Welcome to the resource topic for
**2024/1500**

**Title:**

Hard Quantum Extrapolations in Quantum Cryptography

**Authors:**
Luowen Qian, Justin Raizes, Mark Zhandry

**Abstract:**

Although one-way functions are well-established as the minimal primitive for classical cryptography, a minimal primitive for quantum cryptography is still unclear. Universal extrapolation, first considered by Impagliazzo and Levin (1990), is hard if and only if one-way functions exist. Towards better understanding minimal assumptions for quantum cryptography, we study the quantum analogues of the universal extrapolation task. Specifically, we put forth the classical$\rightarrow$quantum extrapolation task, where we ask to extrapolate the rest of a bipartite pure state given the first register measured in the computational basis.

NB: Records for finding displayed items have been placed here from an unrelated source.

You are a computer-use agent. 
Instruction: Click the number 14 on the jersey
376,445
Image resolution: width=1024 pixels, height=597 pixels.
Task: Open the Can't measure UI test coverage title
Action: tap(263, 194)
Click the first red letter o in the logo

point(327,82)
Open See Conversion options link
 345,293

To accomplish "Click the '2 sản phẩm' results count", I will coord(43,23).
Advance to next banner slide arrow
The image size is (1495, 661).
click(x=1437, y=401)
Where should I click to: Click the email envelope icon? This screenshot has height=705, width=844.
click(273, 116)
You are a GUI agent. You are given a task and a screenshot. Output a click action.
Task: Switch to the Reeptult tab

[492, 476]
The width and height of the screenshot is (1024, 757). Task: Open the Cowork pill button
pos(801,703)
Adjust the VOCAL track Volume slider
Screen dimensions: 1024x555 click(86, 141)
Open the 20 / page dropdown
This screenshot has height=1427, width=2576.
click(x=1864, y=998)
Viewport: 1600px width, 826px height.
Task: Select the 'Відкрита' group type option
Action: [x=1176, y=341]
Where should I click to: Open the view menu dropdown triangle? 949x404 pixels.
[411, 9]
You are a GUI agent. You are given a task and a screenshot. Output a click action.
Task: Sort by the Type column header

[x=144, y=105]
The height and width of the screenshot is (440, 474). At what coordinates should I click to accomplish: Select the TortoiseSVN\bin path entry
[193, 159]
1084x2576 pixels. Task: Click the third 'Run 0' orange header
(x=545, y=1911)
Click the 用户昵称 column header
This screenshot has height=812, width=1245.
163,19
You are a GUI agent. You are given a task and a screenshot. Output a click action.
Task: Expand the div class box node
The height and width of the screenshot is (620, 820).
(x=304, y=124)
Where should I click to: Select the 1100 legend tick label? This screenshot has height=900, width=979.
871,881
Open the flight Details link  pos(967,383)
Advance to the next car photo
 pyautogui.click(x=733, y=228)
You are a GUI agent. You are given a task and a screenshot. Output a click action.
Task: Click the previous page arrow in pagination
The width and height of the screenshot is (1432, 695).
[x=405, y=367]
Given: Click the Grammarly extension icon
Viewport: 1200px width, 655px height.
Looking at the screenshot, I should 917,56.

We then use it as a key component to establish new connections in quantum cryptography: (a) quantum commitments exist if classical$\rightarrow$quantum extrapolation is hard; and (b) classical$\rightarrow$quantum extrapolation is hard if any of the following cryptographic primitives exists: quantum public-key cryptography (such as quantum money and signatures) with a classical public key or 2-message quantum key distribution protocols.

For future work, we further generalize the extrapolation task and propose a fully quantum analogue. We observe that it is hard if quantum commitments exist, and it is easy for quantum polynomial space.